Kopin社のCEO、マイケル・マレー氏は、NeuralDisplay開発のきっかけは、空軍との面談で、一部のパイロットが戦闘中に明るさの変化によってヘッドセットを装着し続けるのに苦労していることを知ったことだと語った。パイロットは敵を見つけると瞳孔が拡大し、高価なヘッドセットをすぐに外してしまうのだ(手動で明るさを調整する手間をかけるよりも)。

マレー氏はまた、コンテンツプロバイダーがアップルのVision Proヘッドセットでの映画鑑賞を研究した結果、瞳孔が拡大して画像が明るく見えるという同じ問題のため、かなりの割合の人が最後まで映画を見る前に視聴を中止していることがわかったと述べた。

NeuralDisplayは、まず軍事・医療分野への導入が見込まれますが、消費者のHUD普及に大きな変化をもたらす可能性は間違いありません。視線追跡機能をマイクロディスプレイに組み込むことで、ヘッドセットはより薄く、より軽く、より電力効率が高くなり、同時に消費者のHUD疲労を軽減することにもつながります。 

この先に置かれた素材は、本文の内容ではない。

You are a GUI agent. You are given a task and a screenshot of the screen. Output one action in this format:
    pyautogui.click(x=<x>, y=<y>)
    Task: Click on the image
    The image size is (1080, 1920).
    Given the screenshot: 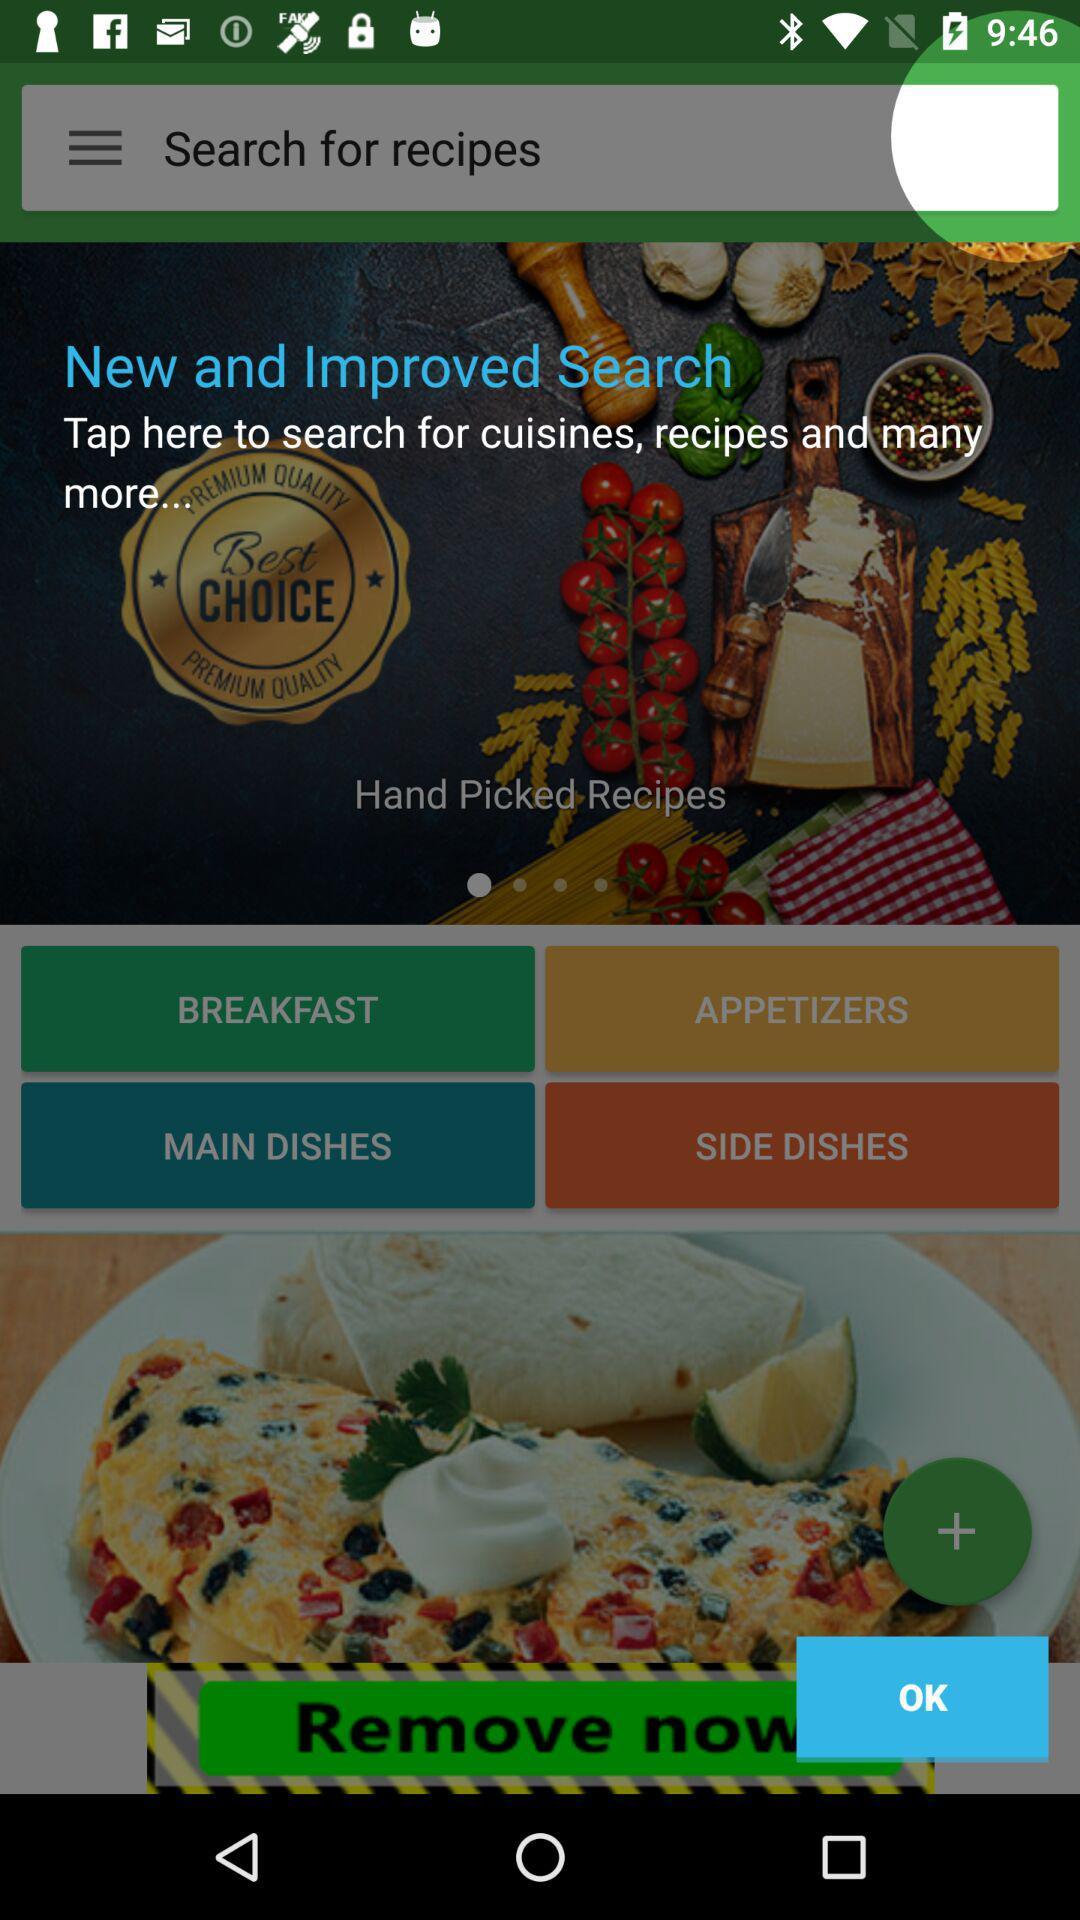 What is the action you would take?
    pyautogui.click(x=955, y=1538)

ニューヨークにあるKopinのデモスイートで、同社の最新製品の動作を実際に見る機会もありました。同社はVGAから片目2.6K以上の解像度まで、幅広いマイクロディスプレイを製造しています。 

コピンマイクロディスプレイ

(画像提供:Tom's Hardware)

滞在中に、1080pディスプレイを搭載した医療用ヘッドセットを試着しました。脳手術のクローズアップ画像が映し出されていました。このヘッドセットの発想は、外科医が頭蓋骨の中を覗き込むために首を曲​​げなくても、脳を非常に間近で観察できるようにするというものです。また、ロボットアームがあれば、外科医は患者と同じ部屋にいなくても手術を行うことができます。

コピン外科用HUD

(画像提供:Tom's Hardware)

軍用HUDもいくつか試着させてもらいました。接眼レンズに航路案内装置と敵の位置情報を表示するものもあれば、暗視ゴーグルの上に同じ情報を表示するものもありました。

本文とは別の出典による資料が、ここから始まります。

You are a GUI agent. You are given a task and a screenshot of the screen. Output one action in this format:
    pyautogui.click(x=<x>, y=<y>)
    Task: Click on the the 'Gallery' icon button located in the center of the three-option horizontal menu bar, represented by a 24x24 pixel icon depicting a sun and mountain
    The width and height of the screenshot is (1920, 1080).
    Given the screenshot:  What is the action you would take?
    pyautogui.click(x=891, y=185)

暗視ゴーグル用Kopin Nightwave HUD

(画像提供:Tom's Hardware)

コピンの幹部によると、これらのスクリーンの鍵は、兵士や医療従事者がヘッドセットを外すことなく、成功に必要な追加情報を入手できるようにすることだという。ニューラルディスプレイを追加することで、すべてのユーザー、そして最終的には一般消費者も、HUDをより長時間、より少ない煩わしさで装着できるようになることは間違いない。

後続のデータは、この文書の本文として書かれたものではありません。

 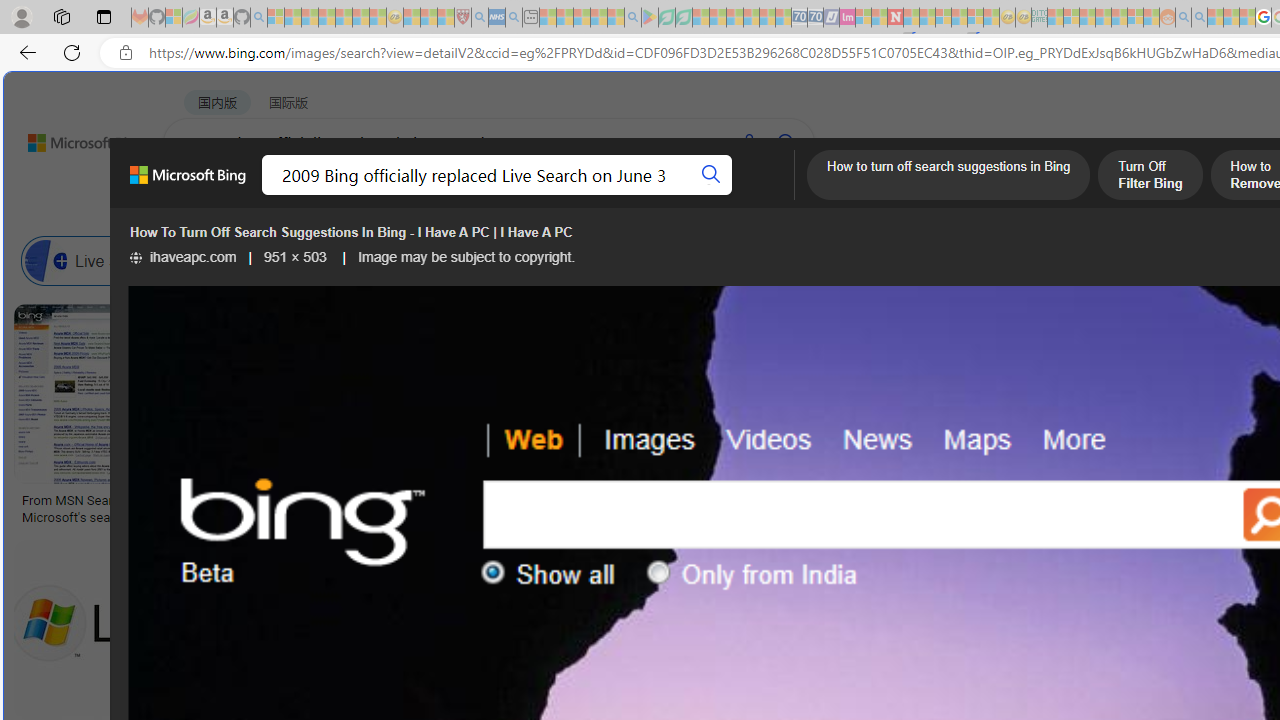 I want to click on 'Bluey: Let', so click(x=650, y=17).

Avram Piltchは特別プロジェクト担当の編集長です。仕事で最新ガジェットをいじったり、展示会でVRヘルメットを装着したりしていない時は、スマートフォンのルート化、PCの分解、プラグインのコーディングなどに取り組んでいます。技術的な知識とテストへの情熱を活かし、Avramはノートパソコンのバッテリーテストをはじめ、数多くの実環境ベンチマークを開発しました。